O Papa explicou que hoje é difícil viver o ministério sacerdotal “num mundo em que a visão comum da vida compreende cada vez menos o sagrado, em cujo lugar o ‘funcional’ converte-se na única categoria decisiva, a concepção católica do sacerdócio poderia correr o risco de perder sua consideração natural, inclusive dentro da consciência eclesial”.

“Não é casual que tanto nos ambientes teológicos como também na prática pastoral concreta e de formação do clero, contrastam-se, e inclusive se opõem, duas concepções diferentes do sacerdócio”, uma “social-funcional” e outra “sacramental-ontológica”.

A primeira “define a essência do sacerdócio com o conceito do ‘serviço’: o serviço à comunidade, na realização de um função...”, enquanto a outra “não nega o caráter de serviço do sacerdócio, mas que o vê ligado ao ser do ministro e considera que este ser está determinado por um dom concedido pelo Senhor através da mediação da Igreja, cujo nome é sacramento”.

Na realidade, esclareceu, “não se trata de duas concepções contrapostas, e a tensão que contudo existe entre elas deve-se resolver a partir de dentro”.

“O sacerdote é servo de Cristo, no sentido de que sua existência, configurada ontologicamente com Cristo, assume um caráter essencialmente relacional: ele está em Cristo, para Cristo e com Cristo ao serviço dos homens.”

“Precisamente porque pertence a Cristo, o sacerdote está radicalmente ao serviço dos homens: é ministro de sua salvação, de sua felicidade, de sua autêntica libertação”, assinalou o Papa.

A respeito do “ministério da palavra” próprio dos sacerdotes, esclareceu que “a pregação cristã não proclama “palavras”, mas a Palavra, e o anúncio coincide com a própria pessoa de Cristo, ontologicamente aberta à relação com o Pai e obediente a sua vontade”.

“Um autêntico serviço à Palavra requer por parte do sacerdote que tenda a uma abnegação profunda de si mesmo”, acrescentou. “O presbítero não pode considerar-se ‘amo’ da palavra, mas servo”.

Isso “não constitui para o sacerdote um mero aspecto funcional. Ao contrário, pressupõe um substancial “perder-se” em Cristo, participando em seu ministério de morte e de ressurreição com todo o próprio eu: inteligência, liberdade, vontade e oferecimento dos próprios corpos, como sacrifício vivo”, afirmou.

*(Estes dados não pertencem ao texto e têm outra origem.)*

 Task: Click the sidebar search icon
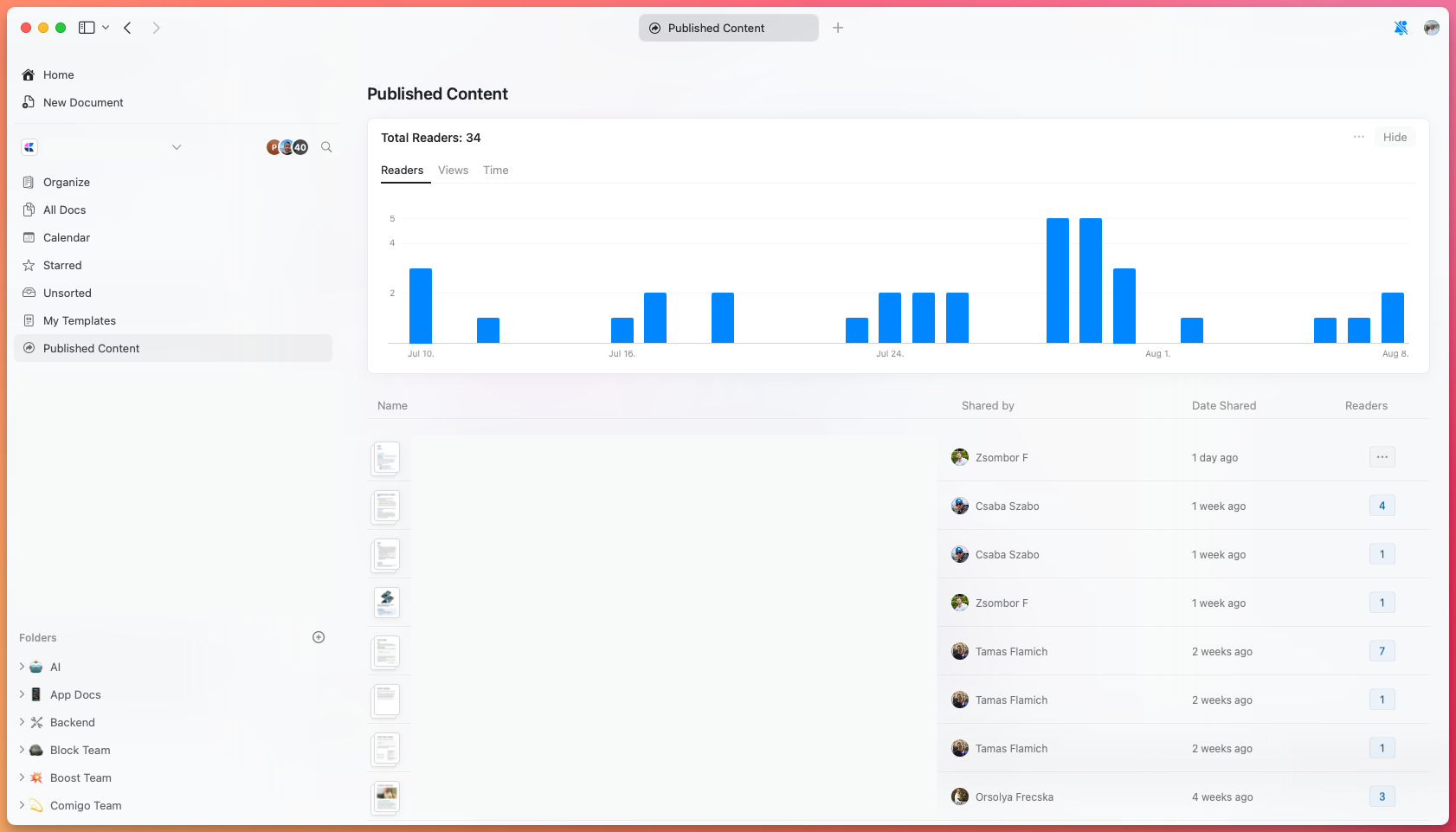[x=326, y=147]
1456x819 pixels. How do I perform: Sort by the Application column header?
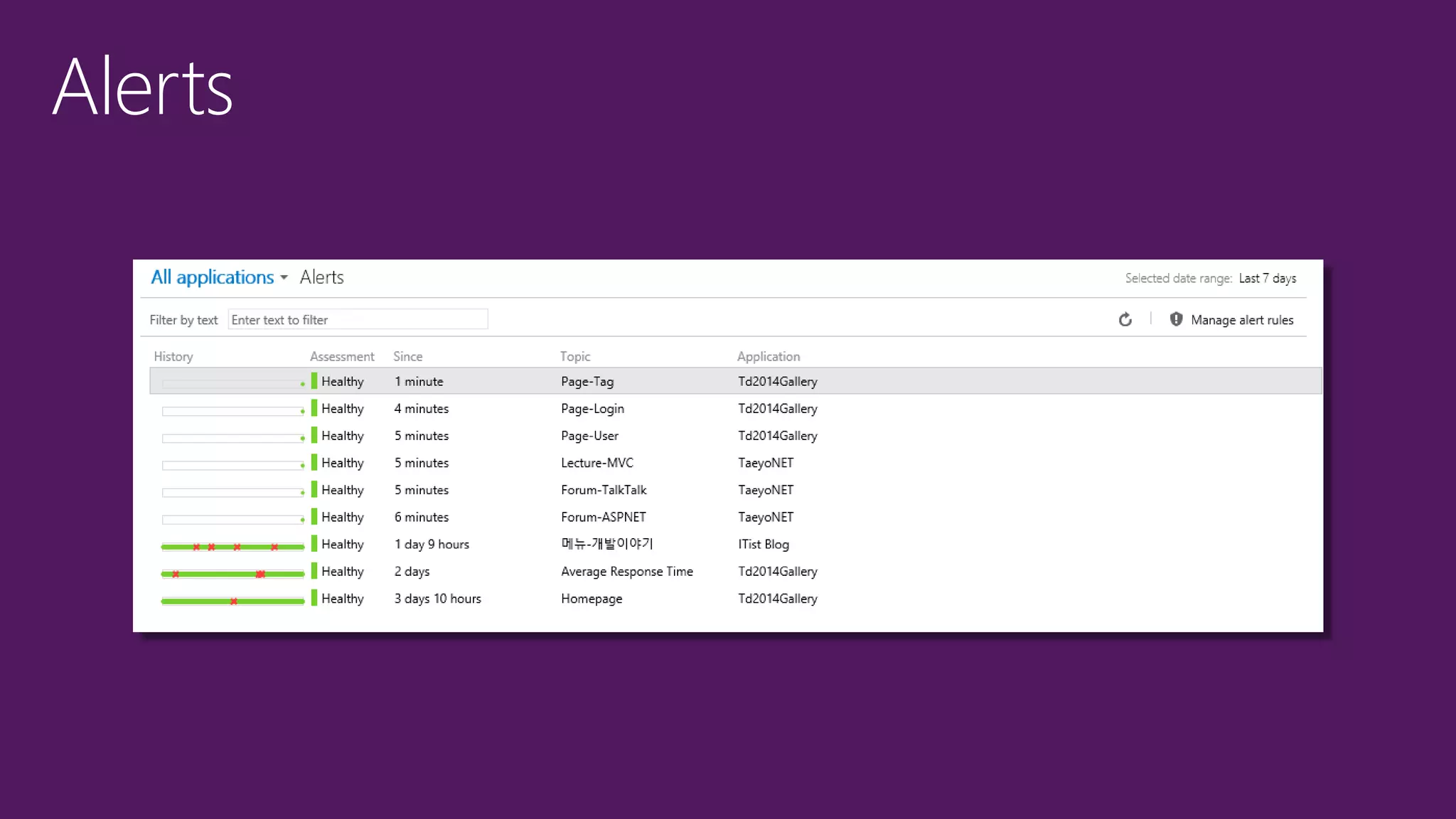coord(768,357)
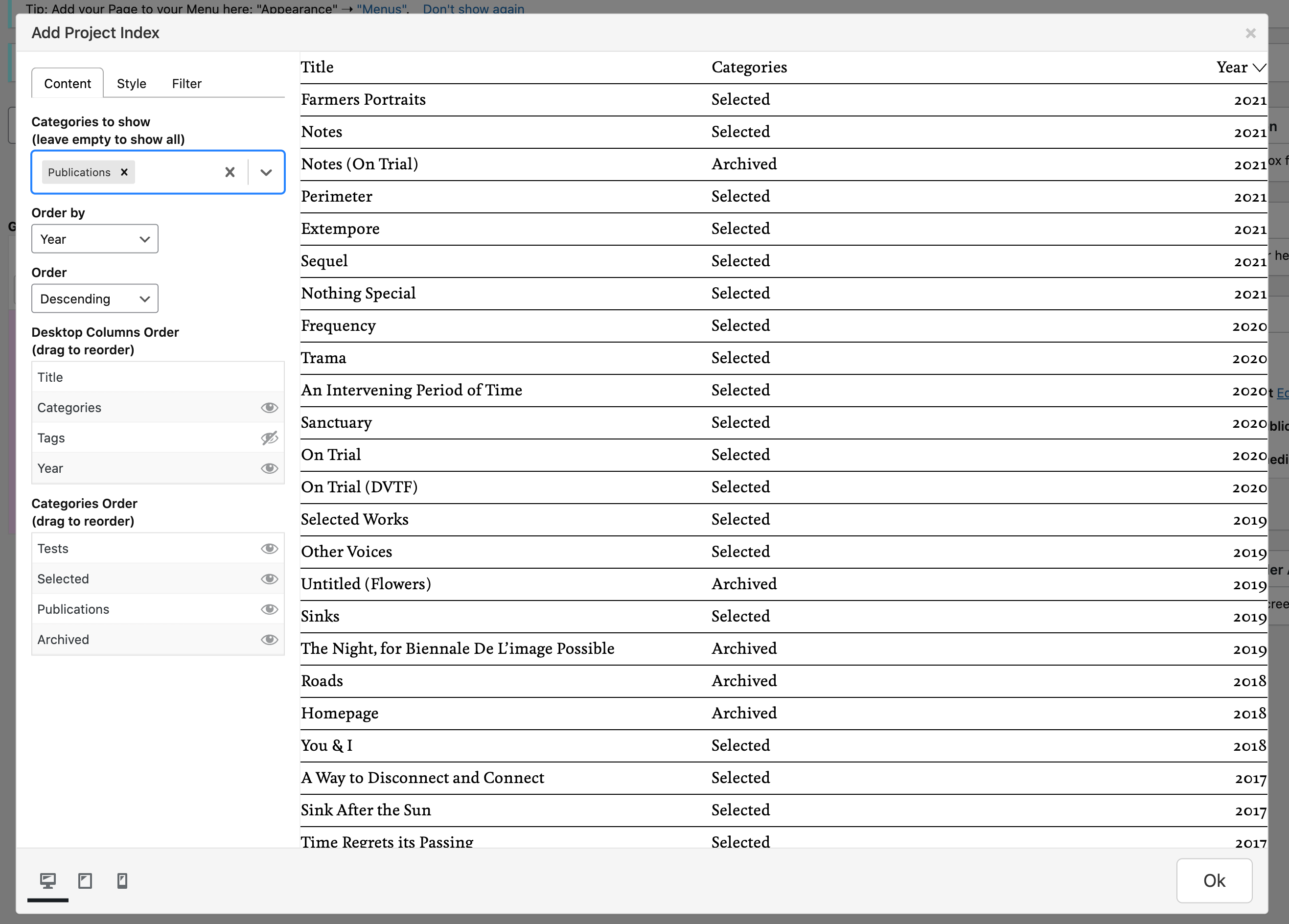
Task: Open the Descending order dropdown
Action: (95, 299)
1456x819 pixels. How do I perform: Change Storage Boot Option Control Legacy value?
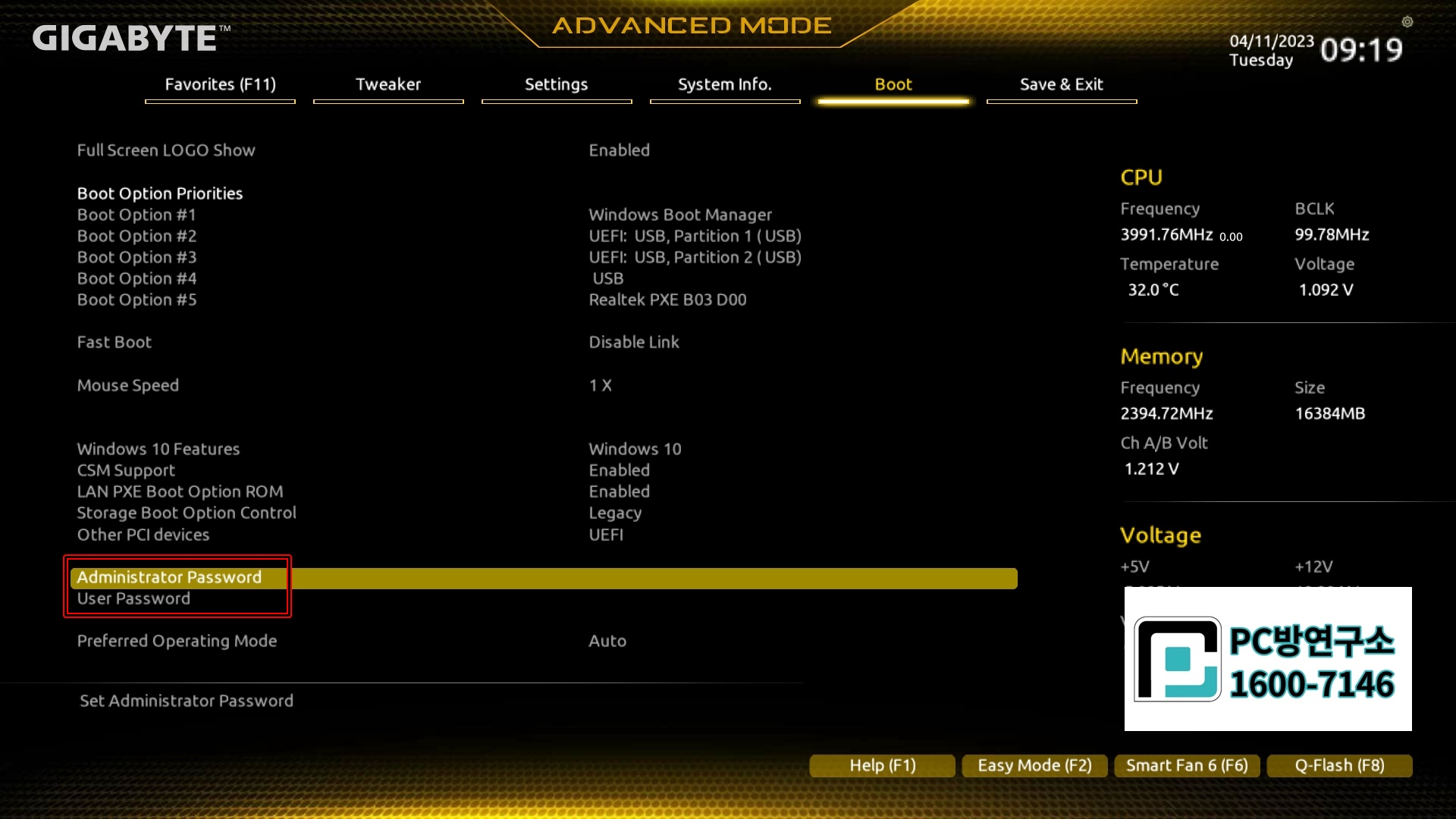[615, 513]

O Papa expressou seu desejo de que o Ano Sacerdotal favoreça “o fortalecimento de cada presbítero até a perfeição espiritual da qual depende sobretudo a eficácia de seu ministério”.

Trata-se de “ajudar os sacerdotes e, com eles, todo o Povo de Deus, a redescobrir e revigorar a consciência do extraordinário e indispensável dom da Graça que o ministério ordinário representa para quem o recebeu, para toda Igreja e para o mundo, que, sem a presença real de Cristo, estaria perdido”.